Task to complete: Take every line from the material that has the word "heading" in it.
════════════════════
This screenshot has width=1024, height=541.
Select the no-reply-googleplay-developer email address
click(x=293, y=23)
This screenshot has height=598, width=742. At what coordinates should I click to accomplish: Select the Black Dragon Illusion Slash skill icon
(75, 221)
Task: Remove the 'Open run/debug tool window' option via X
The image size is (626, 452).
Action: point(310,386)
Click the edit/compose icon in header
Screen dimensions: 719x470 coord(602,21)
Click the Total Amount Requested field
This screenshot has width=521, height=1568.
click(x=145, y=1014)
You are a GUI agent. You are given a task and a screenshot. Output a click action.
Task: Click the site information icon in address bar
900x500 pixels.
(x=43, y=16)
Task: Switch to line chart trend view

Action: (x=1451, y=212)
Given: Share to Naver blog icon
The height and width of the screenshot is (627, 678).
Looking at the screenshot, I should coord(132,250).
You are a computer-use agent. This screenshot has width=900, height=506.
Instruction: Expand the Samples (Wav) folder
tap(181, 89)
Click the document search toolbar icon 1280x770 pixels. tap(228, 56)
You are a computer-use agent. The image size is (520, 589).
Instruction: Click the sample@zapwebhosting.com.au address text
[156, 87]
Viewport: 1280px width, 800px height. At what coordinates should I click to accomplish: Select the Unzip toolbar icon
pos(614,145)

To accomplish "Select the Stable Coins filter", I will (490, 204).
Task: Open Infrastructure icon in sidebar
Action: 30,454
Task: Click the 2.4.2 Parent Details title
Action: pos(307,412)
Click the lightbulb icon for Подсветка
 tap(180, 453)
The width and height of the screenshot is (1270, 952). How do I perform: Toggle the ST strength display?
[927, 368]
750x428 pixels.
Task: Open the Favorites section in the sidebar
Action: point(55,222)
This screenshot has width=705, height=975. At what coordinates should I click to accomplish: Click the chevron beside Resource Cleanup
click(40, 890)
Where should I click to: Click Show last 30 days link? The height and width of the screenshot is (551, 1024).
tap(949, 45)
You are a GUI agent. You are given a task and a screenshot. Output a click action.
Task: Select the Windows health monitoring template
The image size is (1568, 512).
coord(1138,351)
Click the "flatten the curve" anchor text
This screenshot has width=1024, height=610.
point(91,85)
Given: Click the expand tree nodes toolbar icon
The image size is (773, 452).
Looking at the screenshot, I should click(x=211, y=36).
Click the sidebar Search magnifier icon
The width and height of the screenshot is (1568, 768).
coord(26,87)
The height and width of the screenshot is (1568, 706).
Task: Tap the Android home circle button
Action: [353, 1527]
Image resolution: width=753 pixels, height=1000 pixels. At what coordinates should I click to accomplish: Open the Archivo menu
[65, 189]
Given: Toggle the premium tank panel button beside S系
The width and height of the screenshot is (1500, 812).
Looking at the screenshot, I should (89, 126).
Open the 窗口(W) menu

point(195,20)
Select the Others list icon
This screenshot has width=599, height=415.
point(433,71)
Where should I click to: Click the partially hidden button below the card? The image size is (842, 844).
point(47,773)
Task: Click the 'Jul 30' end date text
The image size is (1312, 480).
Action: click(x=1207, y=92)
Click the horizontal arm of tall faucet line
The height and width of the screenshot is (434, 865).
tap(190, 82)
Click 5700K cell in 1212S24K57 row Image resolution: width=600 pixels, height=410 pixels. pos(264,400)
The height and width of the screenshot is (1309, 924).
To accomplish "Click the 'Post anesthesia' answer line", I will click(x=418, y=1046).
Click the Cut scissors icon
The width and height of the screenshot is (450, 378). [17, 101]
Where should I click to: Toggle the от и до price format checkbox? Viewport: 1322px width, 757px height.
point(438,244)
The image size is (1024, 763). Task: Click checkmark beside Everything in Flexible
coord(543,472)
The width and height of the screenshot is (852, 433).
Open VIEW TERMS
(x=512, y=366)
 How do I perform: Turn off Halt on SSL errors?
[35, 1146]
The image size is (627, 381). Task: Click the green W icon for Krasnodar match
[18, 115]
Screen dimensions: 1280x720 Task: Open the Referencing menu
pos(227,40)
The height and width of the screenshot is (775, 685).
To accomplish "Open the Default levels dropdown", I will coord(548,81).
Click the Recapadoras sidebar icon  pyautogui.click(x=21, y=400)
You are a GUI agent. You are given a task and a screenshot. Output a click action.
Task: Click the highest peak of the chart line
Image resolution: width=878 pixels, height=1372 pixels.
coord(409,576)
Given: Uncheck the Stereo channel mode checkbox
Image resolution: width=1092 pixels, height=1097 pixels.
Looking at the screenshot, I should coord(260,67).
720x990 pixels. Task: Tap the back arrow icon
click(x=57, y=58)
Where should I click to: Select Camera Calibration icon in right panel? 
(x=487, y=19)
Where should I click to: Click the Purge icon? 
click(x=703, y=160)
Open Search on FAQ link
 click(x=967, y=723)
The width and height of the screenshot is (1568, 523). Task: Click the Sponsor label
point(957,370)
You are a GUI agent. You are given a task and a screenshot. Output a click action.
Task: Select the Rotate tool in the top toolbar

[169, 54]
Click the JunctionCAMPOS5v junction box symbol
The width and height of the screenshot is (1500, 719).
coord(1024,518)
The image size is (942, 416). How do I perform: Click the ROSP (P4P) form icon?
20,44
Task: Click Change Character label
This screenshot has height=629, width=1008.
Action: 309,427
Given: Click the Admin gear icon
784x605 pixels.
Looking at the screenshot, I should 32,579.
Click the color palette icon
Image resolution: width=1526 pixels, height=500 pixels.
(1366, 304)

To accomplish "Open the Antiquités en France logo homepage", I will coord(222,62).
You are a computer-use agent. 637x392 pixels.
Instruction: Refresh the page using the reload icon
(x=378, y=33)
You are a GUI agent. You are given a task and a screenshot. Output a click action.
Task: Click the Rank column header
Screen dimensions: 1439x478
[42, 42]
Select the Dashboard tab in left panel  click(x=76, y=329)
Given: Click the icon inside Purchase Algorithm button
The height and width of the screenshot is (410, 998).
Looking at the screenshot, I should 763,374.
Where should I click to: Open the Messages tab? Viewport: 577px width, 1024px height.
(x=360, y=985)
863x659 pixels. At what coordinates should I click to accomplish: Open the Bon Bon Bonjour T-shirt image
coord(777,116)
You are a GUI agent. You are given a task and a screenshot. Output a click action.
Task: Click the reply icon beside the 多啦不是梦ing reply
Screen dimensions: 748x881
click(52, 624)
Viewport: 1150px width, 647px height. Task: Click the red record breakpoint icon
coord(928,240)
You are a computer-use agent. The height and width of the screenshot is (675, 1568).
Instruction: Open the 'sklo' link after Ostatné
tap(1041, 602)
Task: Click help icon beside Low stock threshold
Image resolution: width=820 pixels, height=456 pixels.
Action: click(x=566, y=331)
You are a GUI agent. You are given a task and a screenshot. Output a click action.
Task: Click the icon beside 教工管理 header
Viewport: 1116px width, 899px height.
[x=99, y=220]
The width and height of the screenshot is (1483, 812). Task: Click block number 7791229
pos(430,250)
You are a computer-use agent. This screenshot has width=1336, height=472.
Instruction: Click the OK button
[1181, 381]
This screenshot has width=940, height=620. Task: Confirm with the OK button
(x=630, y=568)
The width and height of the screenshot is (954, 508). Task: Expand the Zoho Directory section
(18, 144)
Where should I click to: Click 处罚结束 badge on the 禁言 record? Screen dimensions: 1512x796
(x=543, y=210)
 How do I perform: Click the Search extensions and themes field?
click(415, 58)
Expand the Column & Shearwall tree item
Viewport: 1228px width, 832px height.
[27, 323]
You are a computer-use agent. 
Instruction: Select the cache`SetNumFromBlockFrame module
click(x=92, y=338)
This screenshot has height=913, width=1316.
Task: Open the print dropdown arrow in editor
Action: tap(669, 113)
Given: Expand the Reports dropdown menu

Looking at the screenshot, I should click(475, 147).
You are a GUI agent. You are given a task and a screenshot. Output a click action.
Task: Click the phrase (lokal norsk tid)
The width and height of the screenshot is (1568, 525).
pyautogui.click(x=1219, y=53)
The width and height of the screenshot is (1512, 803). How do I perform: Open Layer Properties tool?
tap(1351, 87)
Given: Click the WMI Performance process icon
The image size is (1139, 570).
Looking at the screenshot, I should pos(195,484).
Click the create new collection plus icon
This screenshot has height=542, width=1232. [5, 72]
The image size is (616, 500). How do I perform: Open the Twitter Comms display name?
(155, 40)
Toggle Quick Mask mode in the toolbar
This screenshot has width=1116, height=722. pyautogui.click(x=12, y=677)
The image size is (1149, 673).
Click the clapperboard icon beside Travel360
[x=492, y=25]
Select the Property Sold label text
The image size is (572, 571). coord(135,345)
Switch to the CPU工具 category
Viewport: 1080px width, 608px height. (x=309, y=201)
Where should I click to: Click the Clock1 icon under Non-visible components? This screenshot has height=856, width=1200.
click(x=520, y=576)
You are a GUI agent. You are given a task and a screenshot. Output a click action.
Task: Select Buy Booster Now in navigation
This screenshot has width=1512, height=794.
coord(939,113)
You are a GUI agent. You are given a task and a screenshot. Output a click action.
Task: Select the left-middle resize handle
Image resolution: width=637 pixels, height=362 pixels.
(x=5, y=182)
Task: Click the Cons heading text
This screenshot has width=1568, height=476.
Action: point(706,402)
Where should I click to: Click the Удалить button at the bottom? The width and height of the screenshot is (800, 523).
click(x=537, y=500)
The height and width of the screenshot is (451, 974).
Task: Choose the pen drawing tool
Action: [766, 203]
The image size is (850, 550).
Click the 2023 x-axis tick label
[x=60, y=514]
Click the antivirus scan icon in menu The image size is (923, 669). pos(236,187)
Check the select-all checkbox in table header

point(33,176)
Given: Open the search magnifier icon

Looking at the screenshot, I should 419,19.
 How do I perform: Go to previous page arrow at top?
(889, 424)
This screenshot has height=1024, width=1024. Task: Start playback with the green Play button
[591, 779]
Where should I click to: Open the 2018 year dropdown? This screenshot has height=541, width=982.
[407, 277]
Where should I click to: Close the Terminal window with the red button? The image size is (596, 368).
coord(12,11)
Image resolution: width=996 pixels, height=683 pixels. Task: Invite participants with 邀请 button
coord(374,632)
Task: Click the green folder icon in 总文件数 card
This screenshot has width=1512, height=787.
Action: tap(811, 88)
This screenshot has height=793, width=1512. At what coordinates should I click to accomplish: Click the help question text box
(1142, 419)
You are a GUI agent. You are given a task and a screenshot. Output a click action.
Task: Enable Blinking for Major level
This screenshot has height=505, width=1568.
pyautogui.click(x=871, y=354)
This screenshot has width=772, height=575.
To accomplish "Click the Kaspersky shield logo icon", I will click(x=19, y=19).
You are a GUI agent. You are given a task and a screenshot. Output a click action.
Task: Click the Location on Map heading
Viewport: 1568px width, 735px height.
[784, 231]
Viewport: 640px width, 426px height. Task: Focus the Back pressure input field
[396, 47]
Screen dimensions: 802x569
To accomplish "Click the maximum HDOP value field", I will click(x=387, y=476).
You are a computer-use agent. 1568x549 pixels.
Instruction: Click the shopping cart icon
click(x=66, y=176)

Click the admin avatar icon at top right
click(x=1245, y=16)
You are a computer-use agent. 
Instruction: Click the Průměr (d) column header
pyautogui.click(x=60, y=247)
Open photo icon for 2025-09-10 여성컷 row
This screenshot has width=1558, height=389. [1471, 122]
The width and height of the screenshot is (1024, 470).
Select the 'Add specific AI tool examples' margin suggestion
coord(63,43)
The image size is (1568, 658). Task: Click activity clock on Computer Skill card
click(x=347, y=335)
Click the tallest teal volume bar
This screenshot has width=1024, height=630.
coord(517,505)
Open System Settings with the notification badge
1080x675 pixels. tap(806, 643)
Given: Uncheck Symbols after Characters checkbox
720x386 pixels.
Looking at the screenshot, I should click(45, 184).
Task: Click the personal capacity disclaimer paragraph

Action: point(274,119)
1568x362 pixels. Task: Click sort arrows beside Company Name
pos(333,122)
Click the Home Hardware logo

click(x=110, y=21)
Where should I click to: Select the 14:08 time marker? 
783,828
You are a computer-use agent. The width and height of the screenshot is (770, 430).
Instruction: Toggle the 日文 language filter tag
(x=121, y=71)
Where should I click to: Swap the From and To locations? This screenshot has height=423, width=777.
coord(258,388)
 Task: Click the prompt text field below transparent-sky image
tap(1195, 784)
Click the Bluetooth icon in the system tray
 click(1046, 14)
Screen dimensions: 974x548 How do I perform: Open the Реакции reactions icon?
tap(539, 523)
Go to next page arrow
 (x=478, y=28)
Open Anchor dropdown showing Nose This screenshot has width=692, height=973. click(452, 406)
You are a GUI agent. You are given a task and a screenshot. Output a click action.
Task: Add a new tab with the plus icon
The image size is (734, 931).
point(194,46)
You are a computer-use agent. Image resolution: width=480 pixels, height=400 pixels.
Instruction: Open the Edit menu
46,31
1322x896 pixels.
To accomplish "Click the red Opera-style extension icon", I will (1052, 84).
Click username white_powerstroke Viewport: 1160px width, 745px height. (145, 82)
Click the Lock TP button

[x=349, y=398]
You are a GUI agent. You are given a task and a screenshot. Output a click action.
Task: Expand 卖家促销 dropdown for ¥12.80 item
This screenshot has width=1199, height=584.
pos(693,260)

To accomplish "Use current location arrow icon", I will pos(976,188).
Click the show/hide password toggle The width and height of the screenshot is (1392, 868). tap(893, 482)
════════════════════
Result:
Task: Click the Cons heading text
Task: Click the Location on Map heading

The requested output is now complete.